Optoretinography: Past, Present and Future
Hosted By: Color Technical Group
27 September 2021, 13:00 - 14:00
- Eastern Daylight Time (UTC - 04:00)
Optoretinography refers generally to the non-invasive, optical imaging of light-induced functional activity in the retina and draws a parallel to the classical electroretinogram. As a non-contact, all-optical probe of cellular-scale retinal function, it provides unprecedented access to the living eye, both in health and disease. While optical recordings of neural cells can be traced back more than 50 years ago, it is only very recently that the technology has evolved towards in vivo human translation.
In this webinar hosted by the Color Technical Group, Ramkumar Sabesan from the University of Washington will first provide a historical overview of probing neural activity with light. The webinar will then review the fundamental technological advances in retinal imaging that have led to the current state-of-the-art of optoretinography, including its application to color vision and clinical translation. Finally, the challenges – technological, translational and mechanistic – that need to be overcome for widespread use and potential pathways of overcoming them will be discussed.

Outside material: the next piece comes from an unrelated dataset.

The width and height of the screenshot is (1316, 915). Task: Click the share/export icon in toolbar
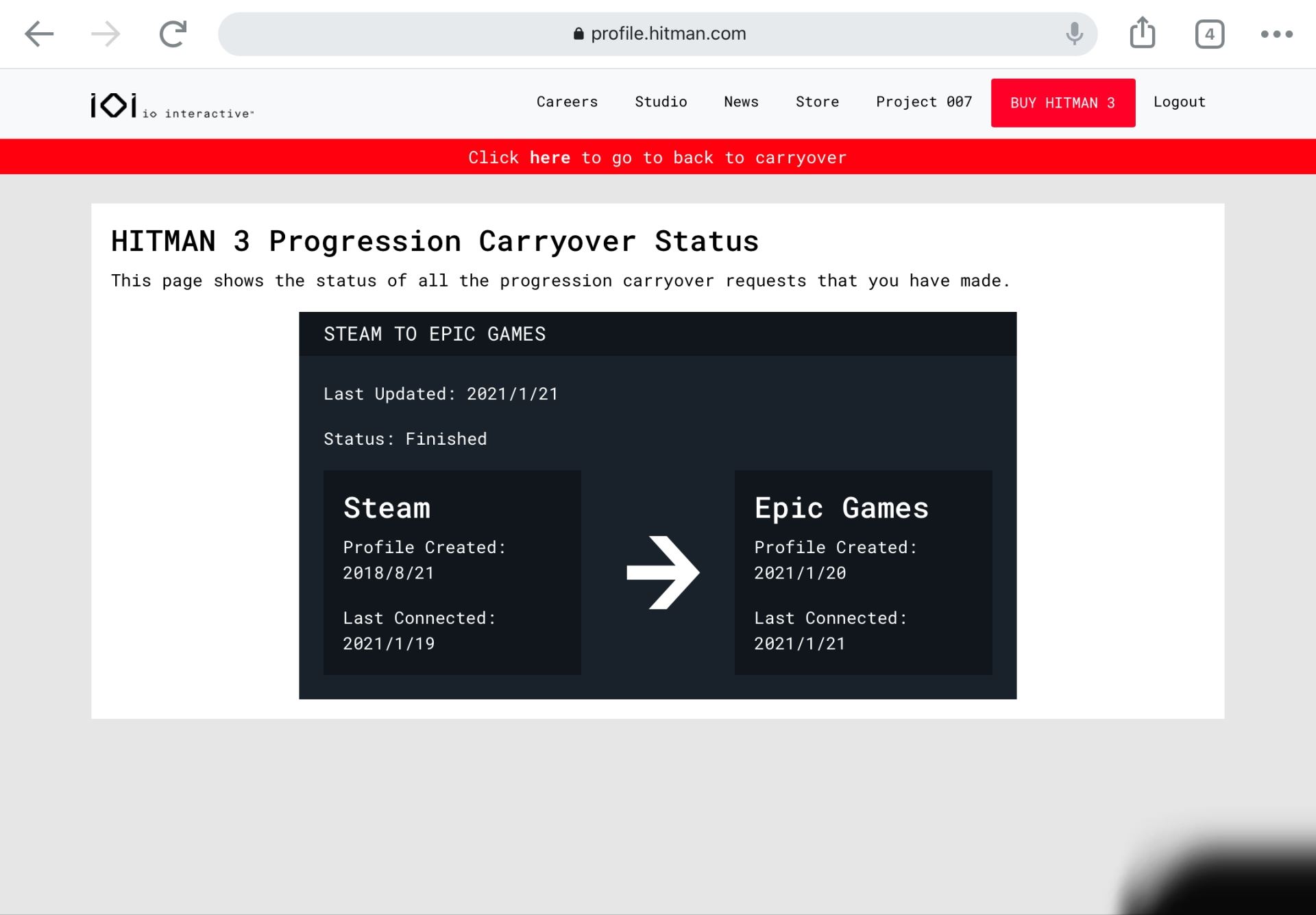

Subject Matter Level: Intermediate - Assumes basic knowledge of the topic
What You Will Learn:
- Fundamentals of optical technologies that underlie optoretinography (ORG)
- The underlying biophysical and physiological mechanisms of ORG
- Applications of ORG to basic vision science and clinical research
Who Should Attend:
- Trainees (undergraduate, graduate students and postdocs) interested in vision, optics and clinical science
- Optical engineers/physicists
- Vision scientists
- Clinicians and clinician scientists
About the Presenter: Ramkumar Sabesan, University of Washington
Dr. Ramkumar Sabesan earned his Bachelor’s degree in Engineering Physics from the Indian Institute of Technology, Delhi and his Ph.D. in Optics at the Institute of Optics and Center for Visual Science at the University of Rochester. He did a postdoctoral fellowship at the School of Optometry at University of California, Berkeley studying the retinal basis of color perception using advanced high-resolution imaging, before joining the faculty at University of Washington Department of Ophthalmology. At UW, Dr. Sabesan holds adjunct appointments in the departments of Bioengineering and of Biological Structure, and is a member of the Graduate program in Neuroscience and University of Washington Institute for Neuroengineering. The Sabesan Lab’s basic vision science and translation research questions are centered around the ability of ophthalmic adaptive optics to provide in vivo cellular scale access to the visual system for physiological and psychophysical assays.